I run Emby on FreeNAS, inside a jail. This will go over the process I used to create a self-signed SSL certificate to use with Emby.
Create self-signed SSL certificate
I pretty much stuck to the FreeBSD documentation for this. That can be found here
First I generate a key
openssl genrsa -rand -genkey -out cert.key 2048
Then generate the cert, in this case I am making one that is valid for a year
openssl req -new -x509 -days 365 -key cert.key -out cert.crt -sha256
Now it has to be converted to a pkcs12 format pfx file
openssl pkcs12 -export -in cert.crt -inkey cert.key -out newcert.pfx
It will ask for a password. You will need to remember this password to use within Emby.
Configuring Emby Server
Now we will use the Emby Server web interface to enter the details of our new certificate. Select Manage Emby Server, and move to the Network menu item. Scroll down to Custom SSL certificate path and enter the path to the new certificate you created. There is also a button you can use to browse for the certificate.
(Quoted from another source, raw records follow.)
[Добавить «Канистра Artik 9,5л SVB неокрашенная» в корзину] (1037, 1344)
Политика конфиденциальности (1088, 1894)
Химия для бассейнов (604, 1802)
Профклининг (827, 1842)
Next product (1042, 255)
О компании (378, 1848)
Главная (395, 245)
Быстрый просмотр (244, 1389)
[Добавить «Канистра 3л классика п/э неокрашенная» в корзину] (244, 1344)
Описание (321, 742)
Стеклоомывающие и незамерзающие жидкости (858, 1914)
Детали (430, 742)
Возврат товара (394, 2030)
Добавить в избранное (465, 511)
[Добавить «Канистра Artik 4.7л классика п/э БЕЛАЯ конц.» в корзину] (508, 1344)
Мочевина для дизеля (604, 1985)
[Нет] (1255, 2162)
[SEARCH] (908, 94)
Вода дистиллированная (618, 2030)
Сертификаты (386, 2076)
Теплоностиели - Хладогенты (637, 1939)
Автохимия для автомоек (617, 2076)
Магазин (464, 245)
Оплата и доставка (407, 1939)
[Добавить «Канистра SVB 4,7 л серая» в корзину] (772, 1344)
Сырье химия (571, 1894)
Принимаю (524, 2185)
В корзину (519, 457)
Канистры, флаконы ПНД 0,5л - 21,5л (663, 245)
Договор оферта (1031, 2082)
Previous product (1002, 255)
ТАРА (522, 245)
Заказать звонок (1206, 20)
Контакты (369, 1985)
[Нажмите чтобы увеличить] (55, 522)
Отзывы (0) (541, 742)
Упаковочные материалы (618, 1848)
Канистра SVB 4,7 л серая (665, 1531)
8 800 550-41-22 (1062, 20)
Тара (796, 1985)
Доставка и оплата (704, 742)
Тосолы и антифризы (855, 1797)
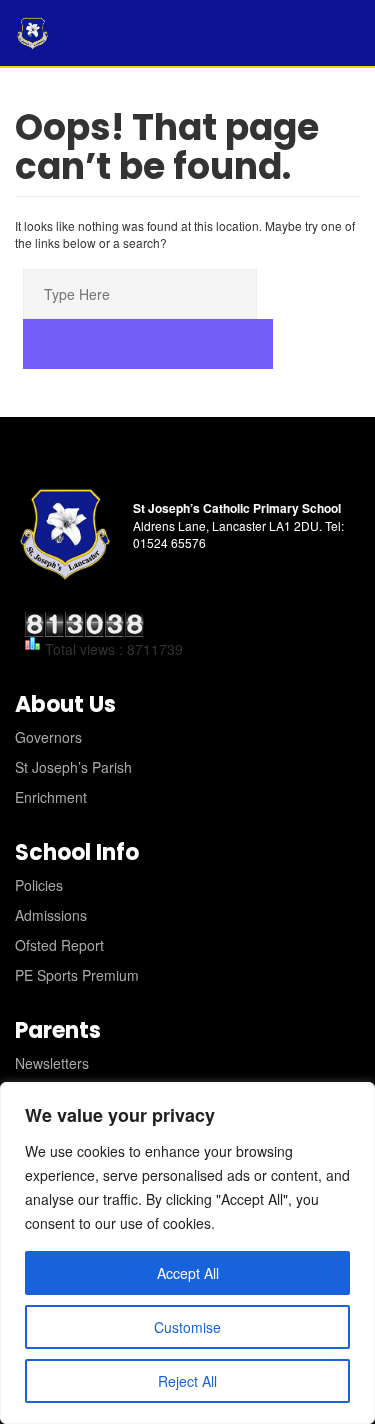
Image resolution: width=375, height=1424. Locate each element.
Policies (39, 885)
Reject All (187, 1381)
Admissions (51, 915)
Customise (187, 1327)
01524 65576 (169, 542)
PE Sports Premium (77, 975)
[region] (187, 1253)
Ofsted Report (59, 945)
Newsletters (52, 1063)
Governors (48, 737)
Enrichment (51, 797)
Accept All (188, 1273)
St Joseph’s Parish (73, 767)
Now enter the certificate password in the Certificate password text field.
I would recommend you set Secure connection mode to Preferred,but not required, to test your new settings, before changing to Required for all remote connections
Restart the server.
You should now browse to https://[server_name_or_ip]:8920 to verify that the server is up and running on using SSL. If all is good, you can go back to Secure connection mode and set it to Required for all remote connections.
The certificate will still come back as insecure since it is not verified by a third party, but the encryption is all the same.